- WORK REQUEST: Every record below, from first to last, should be copied exactly; leave the pictures out.

MATERIAL SHOWN section start

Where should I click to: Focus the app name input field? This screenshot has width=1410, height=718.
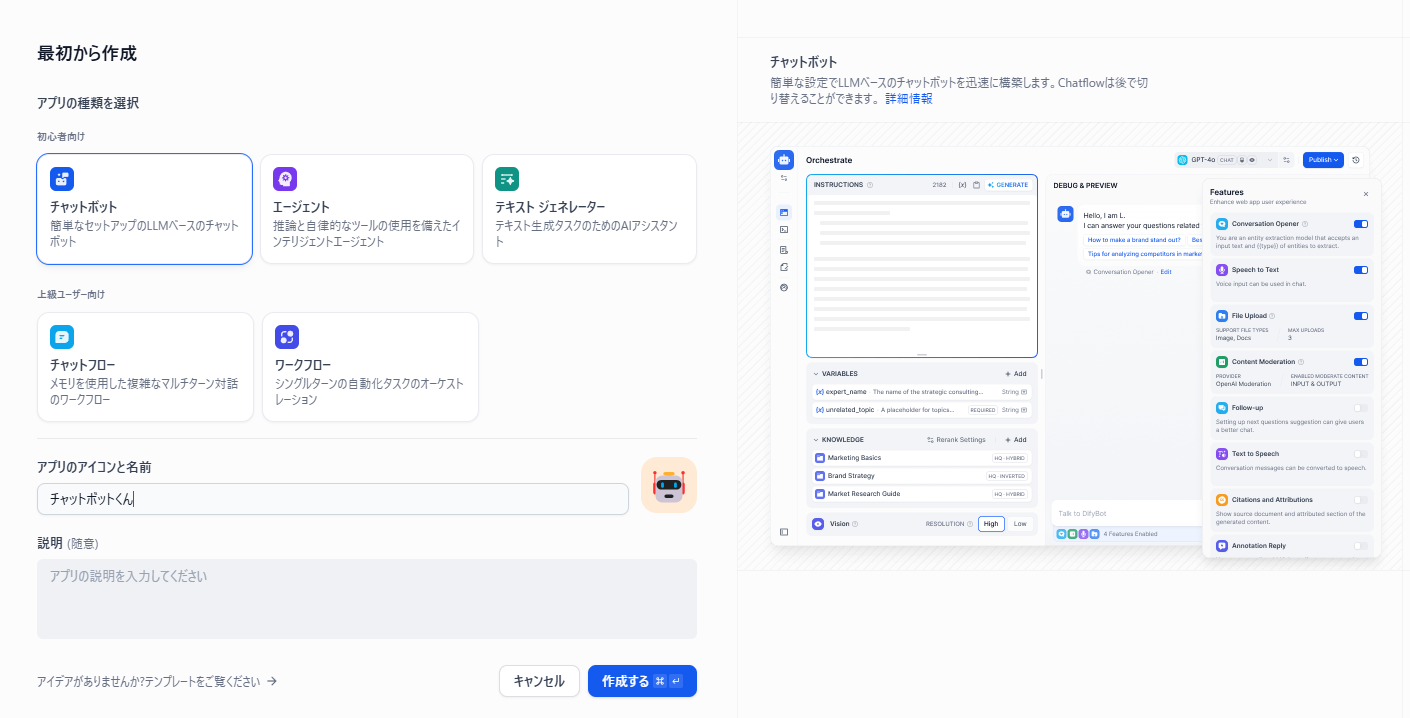332,499
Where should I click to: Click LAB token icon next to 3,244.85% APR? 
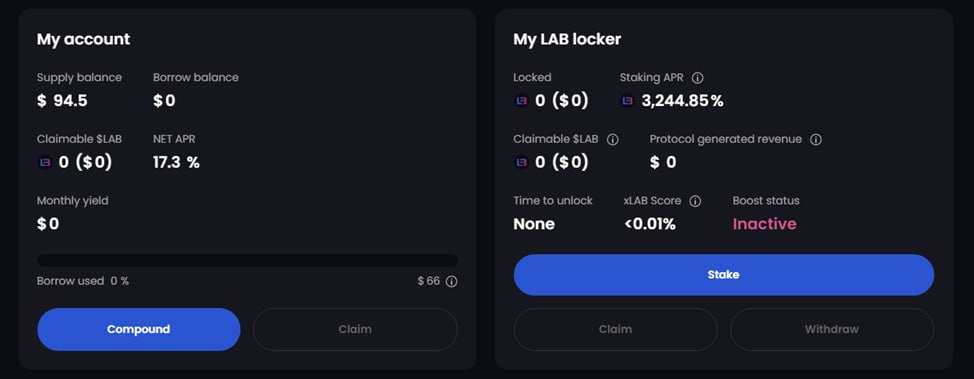(627, 101)
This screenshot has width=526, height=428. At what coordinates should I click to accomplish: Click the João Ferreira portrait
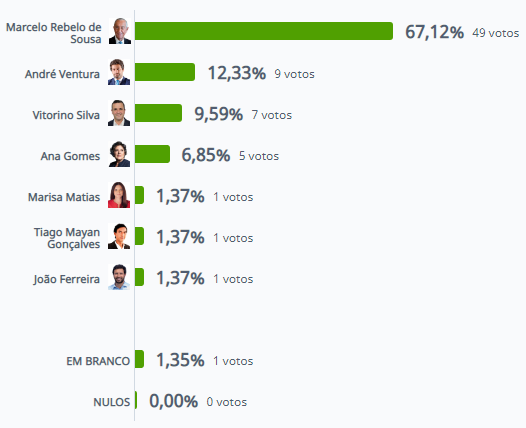point(119,277)
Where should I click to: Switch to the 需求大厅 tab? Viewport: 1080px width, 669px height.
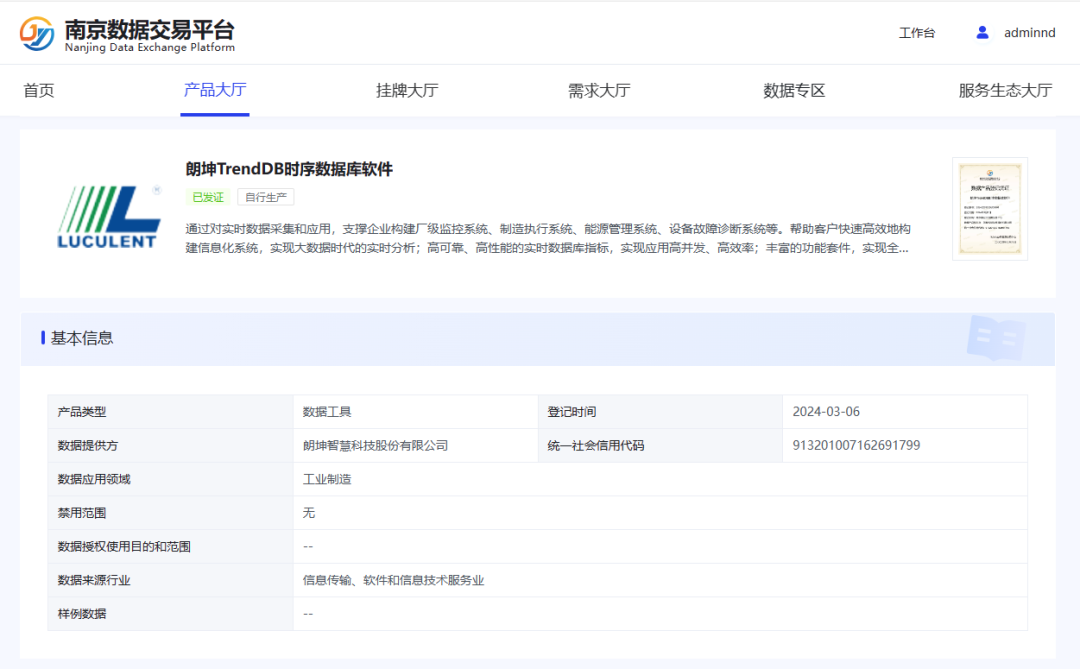click(598, 90)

MATERIAL SHOWN section end

- RESPONSE TO THE TASK:
Where should I click to: Focus the app name input field? This screenshot has width=1410, height=718.
332,499
Where should I click to: Click LAB token icon next to 3,244.85% APR? 
(627, 101)
This screenshot has width=526, height=428. At what coordinates should I click to accomplish: Click the João Ferreira portrait
point(119,277)
Where should I click to: Switch to the 需求大厅 tab? Viewport: 1080px width, 669px height.
click(598, 90)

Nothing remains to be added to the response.